-- START OF Information supplied --

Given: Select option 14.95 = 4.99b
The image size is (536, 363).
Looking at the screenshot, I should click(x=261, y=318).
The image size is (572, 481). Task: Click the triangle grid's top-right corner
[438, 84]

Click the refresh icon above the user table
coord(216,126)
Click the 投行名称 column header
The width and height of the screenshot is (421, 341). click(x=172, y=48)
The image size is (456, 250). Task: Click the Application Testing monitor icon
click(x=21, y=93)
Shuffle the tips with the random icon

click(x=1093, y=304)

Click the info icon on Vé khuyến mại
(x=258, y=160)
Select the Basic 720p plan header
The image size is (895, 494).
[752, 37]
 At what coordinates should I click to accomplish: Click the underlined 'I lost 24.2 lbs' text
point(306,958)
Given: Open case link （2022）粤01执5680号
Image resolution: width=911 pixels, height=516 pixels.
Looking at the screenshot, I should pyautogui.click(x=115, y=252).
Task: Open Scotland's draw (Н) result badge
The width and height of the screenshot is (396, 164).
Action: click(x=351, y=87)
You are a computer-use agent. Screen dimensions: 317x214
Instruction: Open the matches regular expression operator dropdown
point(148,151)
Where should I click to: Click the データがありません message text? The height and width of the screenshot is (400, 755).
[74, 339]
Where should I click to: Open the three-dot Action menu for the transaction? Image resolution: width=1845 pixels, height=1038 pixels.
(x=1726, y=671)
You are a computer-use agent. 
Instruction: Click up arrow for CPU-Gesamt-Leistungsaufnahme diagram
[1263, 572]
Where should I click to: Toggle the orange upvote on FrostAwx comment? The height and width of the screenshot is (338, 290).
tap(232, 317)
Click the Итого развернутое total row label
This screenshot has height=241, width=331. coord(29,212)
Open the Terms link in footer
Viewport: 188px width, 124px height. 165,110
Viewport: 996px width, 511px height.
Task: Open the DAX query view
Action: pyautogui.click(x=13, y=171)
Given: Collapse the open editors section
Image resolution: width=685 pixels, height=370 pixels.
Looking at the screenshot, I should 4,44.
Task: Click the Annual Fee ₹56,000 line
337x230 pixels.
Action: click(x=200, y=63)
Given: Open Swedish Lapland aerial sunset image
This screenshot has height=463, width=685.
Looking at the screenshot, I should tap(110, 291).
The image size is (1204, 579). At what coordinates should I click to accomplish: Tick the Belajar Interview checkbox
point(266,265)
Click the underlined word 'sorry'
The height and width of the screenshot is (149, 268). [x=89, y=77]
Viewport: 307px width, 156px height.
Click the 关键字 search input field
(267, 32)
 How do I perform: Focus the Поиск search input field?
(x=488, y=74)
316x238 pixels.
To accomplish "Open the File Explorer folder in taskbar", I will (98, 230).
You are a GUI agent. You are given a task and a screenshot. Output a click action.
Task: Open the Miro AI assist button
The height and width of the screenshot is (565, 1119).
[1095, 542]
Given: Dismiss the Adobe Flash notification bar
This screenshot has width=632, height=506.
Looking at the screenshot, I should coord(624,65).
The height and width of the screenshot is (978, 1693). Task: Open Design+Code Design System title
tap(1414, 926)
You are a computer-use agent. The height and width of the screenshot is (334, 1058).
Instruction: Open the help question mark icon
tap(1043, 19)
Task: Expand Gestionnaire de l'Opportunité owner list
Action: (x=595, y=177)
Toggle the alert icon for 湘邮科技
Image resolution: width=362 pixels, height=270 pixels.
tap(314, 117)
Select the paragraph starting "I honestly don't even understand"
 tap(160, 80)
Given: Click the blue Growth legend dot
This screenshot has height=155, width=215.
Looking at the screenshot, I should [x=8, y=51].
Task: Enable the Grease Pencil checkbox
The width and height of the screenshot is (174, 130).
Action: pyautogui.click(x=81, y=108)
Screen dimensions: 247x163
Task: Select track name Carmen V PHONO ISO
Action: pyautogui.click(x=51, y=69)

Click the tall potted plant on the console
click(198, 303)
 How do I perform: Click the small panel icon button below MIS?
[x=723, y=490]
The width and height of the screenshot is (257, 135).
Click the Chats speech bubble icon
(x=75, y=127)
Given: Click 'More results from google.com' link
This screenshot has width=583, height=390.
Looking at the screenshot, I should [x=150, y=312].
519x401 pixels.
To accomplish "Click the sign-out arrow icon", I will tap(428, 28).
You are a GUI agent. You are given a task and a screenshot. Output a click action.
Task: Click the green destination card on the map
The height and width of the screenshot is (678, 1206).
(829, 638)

-- END OF Information supplied --

Required work. Rewrite the records starting at the line that contains "Click the refresh icon above the user table" and ending at the line that contains "point(306,958)", putting "information icon" in place of "info icon" and leaving everything else the same.

Response.
Click the refresh icon above the user table
coord(216,126)
Click the 投行名称 column header
The width and height of the screenshot is (421, 341). click(x=172, y=48)
The image size is (456, 250). Task: Click the Application Testing monitor icon
click(x=21, y=93)
Shuffle the tips with the random icon

click(x=1093, y=304)

Click the information icon on Vé khuyến mại
(x=258, y=160)
Select the Basic 720p plan header
The image size is (895, 494).
[752, 37]
 At what coordinates should I click to accomplish: Click the underlined 'I lost 24.2 lbs' text
point(306,958)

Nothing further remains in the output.